## SUPPLIED RECORDS

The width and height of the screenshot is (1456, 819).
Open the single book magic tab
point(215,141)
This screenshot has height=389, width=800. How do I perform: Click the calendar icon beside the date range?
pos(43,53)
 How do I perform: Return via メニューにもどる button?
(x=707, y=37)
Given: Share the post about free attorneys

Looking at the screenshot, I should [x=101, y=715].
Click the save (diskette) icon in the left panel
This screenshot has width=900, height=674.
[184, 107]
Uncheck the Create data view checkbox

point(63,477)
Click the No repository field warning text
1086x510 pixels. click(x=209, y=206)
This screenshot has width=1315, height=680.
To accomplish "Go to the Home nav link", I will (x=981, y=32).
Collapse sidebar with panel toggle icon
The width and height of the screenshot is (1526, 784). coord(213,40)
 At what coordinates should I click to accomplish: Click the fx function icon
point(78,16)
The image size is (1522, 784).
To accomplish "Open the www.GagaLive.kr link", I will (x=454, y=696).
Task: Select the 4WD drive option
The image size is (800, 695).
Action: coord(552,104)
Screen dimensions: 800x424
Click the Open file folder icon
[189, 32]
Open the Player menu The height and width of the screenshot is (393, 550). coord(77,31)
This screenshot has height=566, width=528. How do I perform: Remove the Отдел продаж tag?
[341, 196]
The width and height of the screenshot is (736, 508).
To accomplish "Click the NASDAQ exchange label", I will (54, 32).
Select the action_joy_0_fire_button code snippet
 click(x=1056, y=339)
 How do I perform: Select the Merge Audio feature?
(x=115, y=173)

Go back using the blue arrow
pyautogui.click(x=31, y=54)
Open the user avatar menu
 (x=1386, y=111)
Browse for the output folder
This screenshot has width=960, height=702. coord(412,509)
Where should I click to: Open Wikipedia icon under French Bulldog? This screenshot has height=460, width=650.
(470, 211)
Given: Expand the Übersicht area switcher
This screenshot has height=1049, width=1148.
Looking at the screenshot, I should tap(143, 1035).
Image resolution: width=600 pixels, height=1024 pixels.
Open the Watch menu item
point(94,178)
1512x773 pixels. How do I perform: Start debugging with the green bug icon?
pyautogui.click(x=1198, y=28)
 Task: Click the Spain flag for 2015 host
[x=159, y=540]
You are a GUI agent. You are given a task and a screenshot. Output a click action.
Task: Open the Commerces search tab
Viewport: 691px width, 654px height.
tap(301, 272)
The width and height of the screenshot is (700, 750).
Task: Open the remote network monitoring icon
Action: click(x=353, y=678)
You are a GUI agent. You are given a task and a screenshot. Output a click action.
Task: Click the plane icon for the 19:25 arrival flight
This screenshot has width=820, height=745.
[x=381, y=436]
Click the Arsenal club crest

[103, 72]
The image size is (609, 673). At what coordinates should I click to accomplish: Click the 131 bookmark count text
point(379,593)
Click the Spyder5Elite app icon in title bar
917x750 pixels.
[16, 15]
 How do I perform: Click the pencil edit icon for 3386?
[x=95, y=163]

## EXERCISE PROMPT
Render every line of the material above as a Markdown table with the columns Row and Line, numbering the rows in order and omitting blank lines.

## RESPONSE TO THE TASK
| Row | Line |
|---|---|
| 1 | The width and height of the screenshot is (1456, 819). |
| 2 | Open the single book magic tab |
| 3 | point(215,141) |
| 4 | This screenshot has height=389, width=800. How do I perform: Click the calendar icon beside the date range? |
| 5 | pos(43,53) |
| 6 |  How do I perform: Return via メニューにもどる button? |
| 7 | (x=707, y=37) |
| 8 | Given: Share the post about free attorneys |
| 9 | Looking at the screenshot, I should [x=101, y=715]. |
| 10 | Click the save (diskette) icon in the left panel |
| 11 | This screenshot has width=900, height=674. |
| 12 | [184, 107] |
| 13 | Uncheck the Create data view checkbox |
| 14 | point(63,477) |
| 15 | Click the No repository field warning text |
| 16 | 1086x510 pixels. click(x=209, y=206) |
| 17 | This screenshot has width=1315, height=680. |
| 18 | To accomplish "Go to the Home nav link", I will (x=981, y=32). |
| 19 | Collapse sidebar with panel toggle icon |
| 20 | The width and height of the screenshot is (1526, 784). coord(213,40) |
| 21 |  At what coordinates should I click to accomplish: Click the fx function icon |
| 22 | point(78,16) |
| 23 | The image size is (1522, 784). |
| 24 | To accomplish "Open the www.GagaLive.kr link", I will (x=454, y=696). |
| 25 | Task: Select the 4WD drive option |
| 26 | The image size is (800, 695). |
| 27 | Action: coord(552,104) |
| 28 | Screen dimensions: 800x424 |
| 29 | Click the Open file folder icon |
| 30 | [189, 32] |
| 31 | Open the Player menu The height and width of the screenshot is (393, 550). coord(77,31) |
| 32 | This screenshot has height=566, width=528. How do I perform: Remove the Отдел продаж tag? |
| 33 | [341, 196] |
| 34 | The width and height of the screenshot is (736, 508). |
| 35 | To accomplish "Click the NASDAQ exchange label", I will (54, 32). |
| 36 | Select the action_joy_0_fire_button code snippet |
| 37 |  click(x=1056, y=339) |
| 38 |  How do I perform: Select the Merge Audio feature? |
| 39 | (x=115, y=173) |
| 40 | Go back using the blue arrow |
| 41 | pyautogui.click(x=31, y=54) |
| 42 | Open the user avatar menu |
| 43 |  (x=1386, y=111) |
| 44 | Browse for the output folder |
| 45 | This screenshot has width=960, height=702. coord(412,509) |
| 46 | Where should I click to: Open Wikipedia icon under French Bulldog? This screenshot has height=460, width=650. |
| 47 | (470, 211) |
| 48 | Given: Expand the Übersicht area switcher |
| 49 | This screenshot has height=1049, width=1148. |
| 50 | Looking at the screenshot, I should tap(143, 1035). |
| 51 | Image resolution: width=600 pixels, height=1024 pixels. |
| 52 | Open the Watch menu item |
| 53 | point(94,178) |
| 54 | 1512x773 pixels. How do I perform: Start debugging with the green bug icon? |
| 55 | pyautogui.click(x=1198, y=28) |
| 56 |  Task: Click the Spain flag for 2015 host |
| 57 | [x=159, y=540] |
| 58 | You are a GUI agent. You are given a task and a screenshot. Output a click action. |
| 59 | Task: Open the Commerces search tab |
| 60 | Viewport: 691px width, 654px height. |
| 61 | tap(301, 272) |
| 62 | The width and height of the screenshot is (700, 750). |
| 63 | Task: Open the remote network monitoring icon |
| 64 | Action: click(x=353, y=678) |
| 65 | You are a GUI agent. You are given a task and a screenshot. Output a click action. |
| 66 | Task: Click the plane icon for the 19:25 arrival flight |
| 67 | This screenshot has width=820, height=745. |
| 68 | [x=381, y=436] |
| 69 | Click the Arsenal club crest |
| 70 | [103, 72] |
| 71 | The image size is (609, 673). At what coordinates should I click to accomplish: Click the 131 bookmark count text |
| 72 | point(379,593) |
| 73 | Click the Spyder5Elite app icon in title bar |
| 74 | 917x750 pixels. |
| 75 | [16, 15] |
| 76 |  How do I perform: Click the pencil edit icon for 3386? |
| 77 | [x=95, y=163] |